## Begin Source passage
Note: The videos for sections 2.1-2.5 were recorded based on an older edition of the book. This means that some of the section numbers I mention will no longer correspond to the same material, and screen-shots may look different. However, the content is essentially the same, and I've tried to put the videos in the correct location based on where the material was moved.


Precalculus Idea: Slope and Rate of Change

The slope of a line measures how fast a line rises or falls as we move from left to right along the line. It measures the rate of change of the y-coordinate with respect to changes in the x-coordinate. If the line represents the distance traveled over time, for example, then its slope represents the velocity. In the figure, you can remind yourself of how we calculate slope using two points on the line:

\( m=\text{Slope from \( P \) to \( Q \)}=\dfrac{\text{rise}}{\text{run}}=\dfrac{y_2-y_1}{x_2-x_1}=\dfrac{\Delta y}{\Delta x}\)

We would like to be able to get that same sort of information (how fast the curve rises or falls, velocity from distance) even if the graph is not a straight line. But what happens if we try to find the slope of a curve, as in the figure below?


We need two points in order to determine the slope of a line. How can we find a slope of a curve, at just one point? The answer, as suggested in the figure, is to find the slope of the tangent line to the curve at that point. Most of us have an intuitive idea of what a tangent line is. Unfortunately, “tangent line” is hard to define precisely.
## End Source passage
= Problem to work on =
Please copy the passage on slope word for word, from "We need two" to "to define precisely.".
## Begin Source material
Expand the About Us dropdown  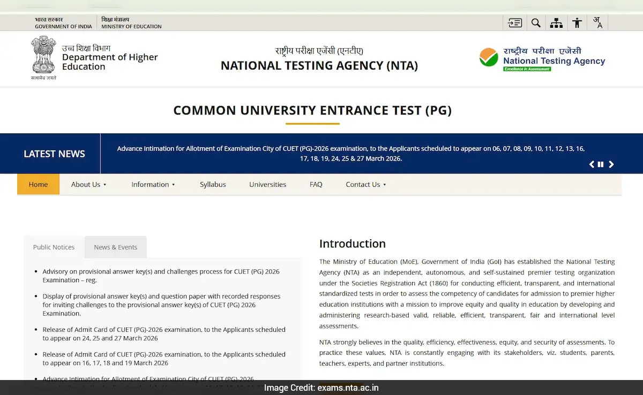(x=88, y=184)
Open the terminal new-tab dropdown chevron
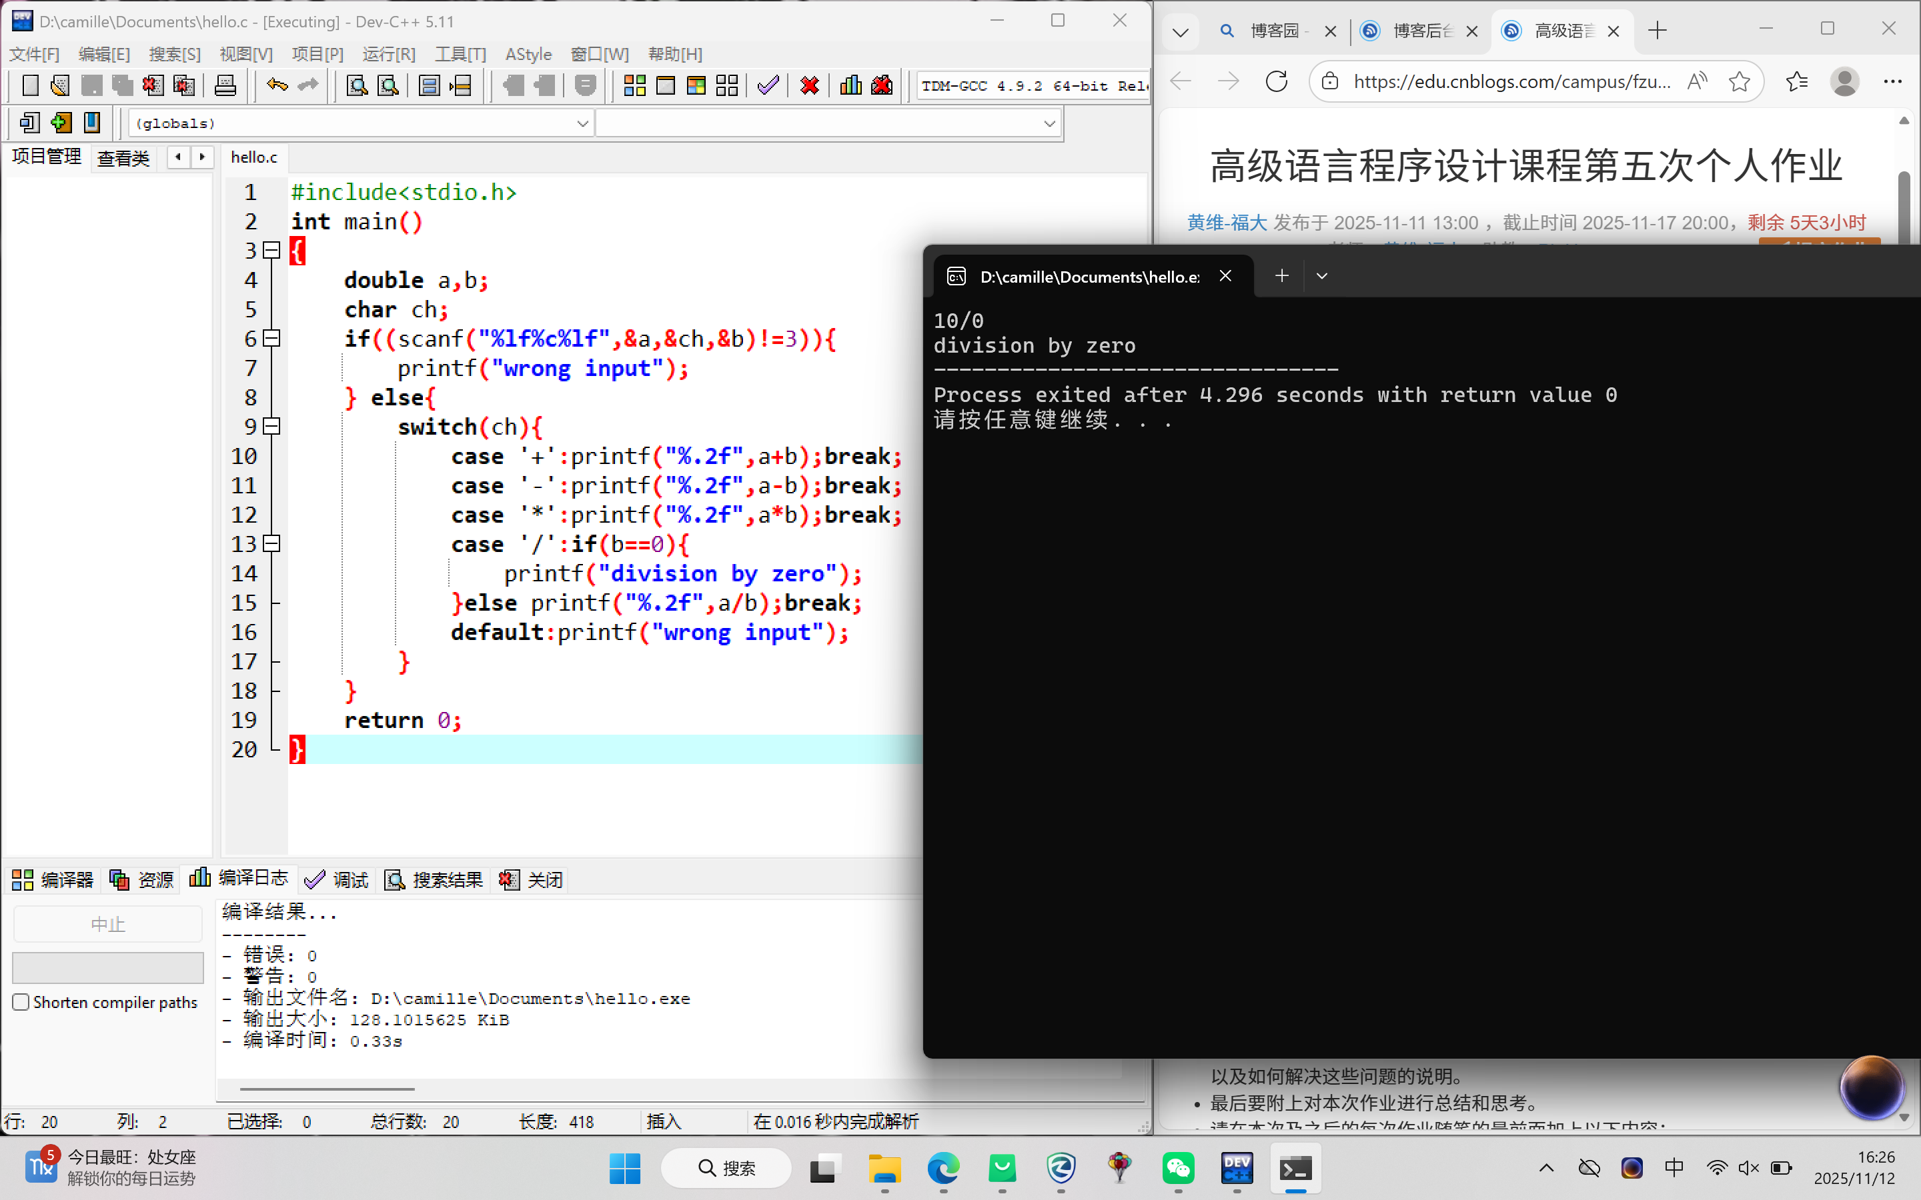The height and width of the screenshot is (1200, 1921). tap(1322, 276)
## End Source material
= Solution for this exercise =
We need two points in order to determine the slope of a line. How can we find a slope of a curve, at just one point? The answer, as suggested in the figure, is to find the slope of the tangent line to the curve at that point. Most of us have an intuitive idea of what a tangent line is. Unfortunately, “tangent line” is hard to define precisely.